CORRIERE DELLA SERA Scommesse, Kutuzov apre un nuovo fronte

Antonio Conte

 (A. Arzilli/A. Ravelli) – Le ultime settimane di campionato, la promozione in serie A già in tasca dopo un anno durissimo. Allenamenti poco intensi, tante serate passate a festeggiare. Mancano due partite prima di andare in vacanza e la prossima è a casa di una squadra «amica»: le tifoserie sono gemellate, un paio di ex compagni sono andati a giocare là. Questo è il clima in cui il Bari arriva — svogliato e senza nessun desiderio di andare in cerca di guai — alla sfida con la Salernitana del 23 maggio 2009. La novità, che è emersa ieri, è che i giocatori avrebbero informato il loro allenatoreAntonio Conte della loro volontà di farsi, per così dire, molto arrendevoli.Di più: gli avrebbero proprio detto che a Salerno la squadra aveva in programma di perdere la partita, per questioni di amicizia con certi ex compagni e per l’alleanza tra le tifoserie.

A rivelarlo, nell’interrogatorio che si è svolto davanti ai procuratori di Bari il 20 agosto, sarebbe stato Vitaly Kutuzov, attaccante di quella squadra. «Ma fino a quando non arriverà la conclusione delle indagini noi non diremo nulla», frena l’avvocato Francesco Andriola. Kutuzov avrebbe però spiegato agli inquirenti che Conte era informato della volontà della sua squadra di «non giocare», il che potrebbe anche far ipotizzare un’omessa denuncia a carico dell’attuale allenatore juventino, già condannato a quattro mesi per il caso di AlbinoLeffe- Siena. Nessun altro giocatore però ha confermato l’episodio, neanche quelli (e sono tanti, da Stellini a Lanzafame ed Esposito) che si sono mostrati collaborativi con la procura.

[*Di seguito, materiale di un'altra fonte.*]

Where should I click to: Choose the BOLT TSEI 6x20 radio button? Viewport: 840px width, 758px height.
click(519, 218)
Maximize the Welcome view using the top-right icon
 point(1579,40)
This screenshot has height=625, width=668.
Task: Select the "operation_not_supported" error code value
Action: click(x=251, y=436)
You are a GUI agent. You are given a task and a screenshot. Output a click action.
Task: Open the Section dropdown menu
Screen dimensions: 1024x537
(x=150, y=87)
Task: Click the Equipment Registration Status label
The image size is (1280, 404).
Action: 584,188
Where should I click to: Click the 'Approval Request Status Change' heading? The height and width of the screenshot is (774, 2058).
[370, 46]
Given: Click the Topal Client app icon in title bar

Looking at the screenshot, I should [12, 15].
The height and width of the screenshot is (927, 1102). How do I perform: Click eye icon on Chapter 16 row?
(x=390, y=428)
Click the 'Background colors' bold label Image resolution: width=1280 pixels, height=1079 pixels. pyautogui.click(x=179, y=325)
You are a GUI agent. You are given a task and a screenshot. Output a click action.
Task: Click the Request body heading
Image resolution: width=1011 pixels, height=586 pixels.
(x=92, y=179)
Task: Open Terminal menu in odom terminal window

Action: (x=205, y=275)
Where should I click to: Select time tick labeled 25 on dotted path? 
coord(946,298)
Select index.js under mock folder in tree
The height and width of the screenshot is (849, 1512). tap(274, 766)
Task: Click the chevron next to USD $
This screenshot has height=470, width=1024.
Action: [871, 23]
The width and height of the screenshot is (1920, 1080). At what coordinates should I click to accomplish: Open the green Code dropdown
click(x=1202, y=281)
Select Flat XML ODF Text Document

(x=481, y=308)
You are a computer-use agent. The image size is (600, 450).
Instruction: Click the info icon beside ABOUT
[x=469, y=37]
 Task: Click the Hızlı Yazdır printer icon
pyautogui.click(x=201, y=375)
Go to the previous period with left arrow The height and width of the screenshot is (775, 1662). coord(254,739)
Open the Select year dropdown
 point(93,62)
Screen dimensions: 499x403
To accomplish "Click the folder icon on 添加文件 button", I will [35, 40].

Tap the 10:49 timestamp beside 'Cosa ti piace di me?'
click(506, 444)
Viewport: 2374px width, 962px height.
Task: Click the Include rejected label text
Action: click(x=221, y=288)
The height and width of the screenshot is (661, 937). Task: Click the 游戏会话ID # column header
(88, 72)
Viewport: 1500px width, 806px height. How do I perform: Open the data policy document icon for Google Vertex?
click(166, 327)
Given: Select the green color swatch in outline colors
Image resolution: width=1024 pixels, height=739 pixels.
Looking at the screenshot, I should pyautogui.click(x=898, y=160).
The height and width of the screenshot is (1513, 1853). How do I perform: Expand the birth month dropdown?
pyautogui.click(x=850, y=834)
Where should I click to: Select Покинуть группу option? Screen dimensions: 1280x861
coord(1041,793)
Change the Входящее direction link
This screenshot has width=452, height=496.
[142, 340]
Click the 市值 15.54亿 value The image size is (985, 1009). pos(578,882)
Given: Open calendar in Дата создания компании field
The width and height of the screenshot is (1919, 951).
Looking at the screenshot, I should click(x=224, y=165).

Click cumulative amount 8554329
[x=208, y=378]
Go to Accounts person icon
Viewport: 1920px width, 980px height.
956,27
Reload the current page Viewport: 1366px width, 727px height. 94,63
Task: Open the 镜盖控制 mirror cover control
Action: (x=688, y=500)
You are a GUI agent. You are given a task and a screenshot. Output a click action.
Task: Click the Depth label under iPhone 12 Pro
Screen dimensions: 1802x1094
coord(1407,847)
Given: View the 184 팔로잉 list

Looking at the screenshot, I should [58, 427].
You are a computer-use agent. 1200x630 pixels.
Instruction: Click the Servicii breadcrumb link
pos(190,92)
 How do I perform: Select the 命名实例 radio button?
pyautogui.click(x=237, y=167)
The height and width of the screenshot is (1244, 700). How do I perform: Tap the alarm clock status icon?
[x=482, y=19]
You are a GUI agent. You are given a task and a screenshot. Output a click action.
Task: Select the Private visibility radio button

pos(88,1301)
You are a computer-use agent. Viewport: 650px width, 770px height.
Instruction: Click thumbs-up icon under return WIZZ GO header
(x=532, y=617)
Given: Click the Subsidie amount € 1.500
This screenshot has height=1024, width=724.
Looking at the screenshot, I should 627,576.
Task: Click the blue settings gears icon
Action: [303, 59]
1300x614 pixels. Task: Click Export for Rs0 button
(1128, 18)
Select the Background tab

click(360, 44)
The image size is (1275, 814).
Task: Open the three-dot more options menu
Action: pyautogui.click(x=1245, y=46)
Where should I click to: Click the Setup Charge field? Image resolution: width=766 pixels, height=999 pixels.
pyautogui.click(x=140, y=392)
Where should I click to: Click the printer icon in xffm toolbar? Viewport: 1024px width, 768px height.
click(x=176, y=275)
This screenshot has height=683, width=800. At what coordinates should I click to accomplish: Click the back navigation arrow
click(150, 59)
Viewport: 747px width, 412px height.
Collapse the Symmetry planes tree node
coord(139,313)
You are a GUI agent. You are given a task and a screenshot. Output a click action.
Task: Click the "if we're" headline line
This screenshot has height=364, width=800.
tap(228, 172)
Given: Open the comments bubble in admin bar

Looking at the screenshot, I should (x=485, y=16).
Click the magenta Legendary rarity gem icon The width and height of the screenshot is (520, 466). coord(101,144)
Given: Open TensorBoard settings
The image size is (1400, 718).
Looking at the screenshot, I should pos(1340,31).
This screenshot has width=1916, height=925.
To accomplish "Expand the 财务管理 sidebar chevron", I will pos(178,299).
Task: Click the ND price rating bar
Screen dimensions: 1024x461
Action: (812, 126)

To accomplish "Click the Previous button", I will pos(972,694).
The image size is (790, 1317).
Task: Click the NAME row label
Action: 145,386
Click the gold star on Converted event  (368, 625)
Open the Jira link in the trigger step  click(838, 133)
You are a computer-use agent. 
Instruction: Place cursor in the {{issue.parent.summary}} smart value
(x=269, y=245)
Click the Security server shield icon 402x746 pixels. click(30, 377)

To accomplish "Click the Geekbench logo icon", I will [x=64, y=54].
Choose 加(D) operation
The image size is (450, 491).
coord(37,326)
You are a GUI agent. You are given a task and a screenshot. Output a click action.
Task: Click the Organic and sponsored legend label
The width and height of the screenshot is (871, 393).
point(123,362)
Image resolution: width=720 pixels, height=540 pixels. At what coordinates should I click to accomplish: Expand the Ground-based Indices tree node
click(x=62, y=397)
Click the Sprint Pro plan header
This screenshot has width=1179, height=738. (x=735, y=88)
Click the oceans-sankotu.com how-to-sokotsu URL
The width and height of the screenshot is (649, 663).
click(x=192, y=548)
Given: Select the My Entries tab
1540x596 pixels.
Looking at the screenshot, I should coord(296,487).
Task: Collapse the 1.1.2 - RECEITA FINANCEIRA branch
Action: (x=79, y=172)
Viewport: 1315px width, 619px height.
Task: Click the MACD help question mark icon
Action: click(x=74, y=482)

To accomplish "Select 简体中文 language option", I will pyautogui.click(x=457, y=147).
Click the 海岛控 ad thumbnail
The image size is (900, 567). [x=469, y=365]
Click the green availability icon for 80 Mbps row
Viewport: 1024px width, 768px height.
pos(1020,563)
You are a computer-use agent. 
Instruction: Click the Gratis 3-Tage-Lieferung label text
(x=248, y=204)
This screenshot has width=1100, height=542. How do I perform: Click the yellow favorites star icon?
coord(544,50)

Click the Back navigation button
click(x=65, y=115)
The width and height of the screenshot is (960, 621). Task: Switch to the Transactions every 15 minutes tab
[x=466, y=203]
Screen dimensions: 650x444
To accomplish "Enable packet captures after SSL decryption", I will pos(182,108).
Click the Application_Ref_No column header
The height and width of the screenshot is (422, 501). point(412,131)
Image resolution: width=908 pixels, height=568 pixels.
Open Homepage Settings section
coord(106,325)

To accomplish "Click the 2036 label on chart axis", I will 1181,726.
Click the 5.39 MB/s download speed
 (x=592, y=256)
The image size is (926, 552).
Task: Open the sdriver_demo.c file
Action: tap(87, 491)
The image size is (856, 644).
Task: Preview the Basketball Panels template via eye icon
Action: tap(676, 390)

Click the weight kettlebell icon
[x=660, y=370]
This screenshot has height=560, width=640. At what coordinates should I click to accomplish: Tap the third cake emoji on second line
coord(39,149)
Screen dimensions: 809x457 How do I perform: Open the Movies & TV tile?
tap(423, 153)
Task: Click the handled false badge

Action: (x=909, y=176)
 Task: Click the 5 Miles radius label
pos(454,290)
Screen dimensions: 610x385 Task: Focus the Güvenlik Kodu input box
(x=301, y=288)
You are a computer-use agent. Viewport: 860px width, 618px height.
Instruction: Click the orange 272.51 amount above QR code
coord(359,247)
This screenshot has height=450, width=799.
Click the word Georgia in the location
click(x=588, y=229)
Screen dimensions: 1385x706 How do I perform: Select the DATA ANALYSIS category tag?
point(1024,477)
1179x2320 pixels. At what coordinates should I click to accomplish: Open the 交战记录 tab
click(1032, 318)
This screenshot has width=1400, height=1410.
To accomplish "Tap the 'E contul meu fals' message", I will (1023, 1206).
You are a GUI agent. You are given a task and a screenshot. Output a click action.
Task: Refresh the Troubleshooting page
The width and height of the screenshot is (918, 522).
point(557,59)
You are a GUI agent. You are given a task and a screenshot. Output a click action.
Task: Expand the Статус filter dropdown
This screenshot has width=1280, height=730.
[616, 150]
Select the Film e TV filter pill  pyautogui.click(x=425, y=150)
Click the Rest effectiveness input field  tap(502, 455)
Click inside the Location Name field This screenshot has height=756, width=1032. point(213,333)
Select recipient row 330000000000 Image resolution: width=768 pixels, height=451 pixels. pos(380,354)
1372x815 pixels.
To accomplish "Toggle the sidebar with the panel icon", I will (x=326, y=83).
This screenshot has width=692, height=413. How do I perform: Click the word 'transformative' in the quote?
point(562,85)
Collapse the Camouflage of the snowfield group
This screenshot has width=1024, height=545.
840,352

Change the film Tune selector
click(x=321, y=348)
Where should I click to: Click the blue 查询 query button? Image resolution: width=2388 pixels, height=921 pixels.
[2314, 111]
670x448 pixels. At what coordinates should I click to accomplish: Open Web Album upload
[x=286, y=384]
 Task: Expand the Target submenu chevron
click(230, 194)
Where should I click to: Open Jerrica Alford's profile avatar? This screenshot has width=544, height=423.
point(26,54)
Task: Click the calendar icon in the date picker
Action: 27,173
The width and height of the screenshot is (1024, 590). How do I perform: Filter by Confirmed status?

Lo stesso Conte, sentito come persona informata dei fatti (non è indagato), ha negato di essere stato a conoscenza di qualcosa e ha assicurato di aver motivato la squadra come sempre. Anzi, secondo qualcuno l’avrebbe particolarmente caricata perché si era accorto dello scarso impegno generale. Sul piano penale, conviene ribadirlo, non c’è nulla contro Conte: i giocatori, infatti, si sarebbero ben guardati dal rivelargli un particolare decisivo. E cioè che la loro poca voglia di impegnarsi all’ultima giornata era stata spazzata via del tutto da 160 mila euro consegnati dai giocatori della Salernitana. Soldi che la squadra ha deciso di accettare (ci sono due-tre eccezioni, tra cui Gazzi e Barreto a cui è stato regalato un computer per «legarli » al gruppo) durante una riunione che si è svolta in palestra e che poi sono stati spartiti dopo la gara. E quindi quella partita non è stato un «favore» da sanzionare al massimo davanti alla procura della Figc, ma si è trasformata nell’ancora più grave reato penale di truffa e frode sportiva. Resta da stabilire se, una volta completata la combine, qualcuno l’abbia sfruttata anche per scommettere o abbia passato la dritta sicura. Nei giorni scorsi, dopo le rivelazioni di un altro pentito, Marco Esposito, la procura avrebbe iscritto nel registro degli indagati anche l’ex team manager del Bari Luciano Tarantino, che è già stato interrogato. Ancora non è chiaro se Tarantino abbia partecipato alla presunta trattativa con la Salernitana (che vede un suo dirigente a sua volta indagato) o se abbia solo scommesso sulla sconfitta di quella che, allora, era la sua squadra. In tutto gli indagati sono una ventina: ieri sono stati interrogati gli ex centrocampisti del Bari Ivan Rajcic e Raffaele Bianco che si sono avvalsi della facoltà di non rispondere.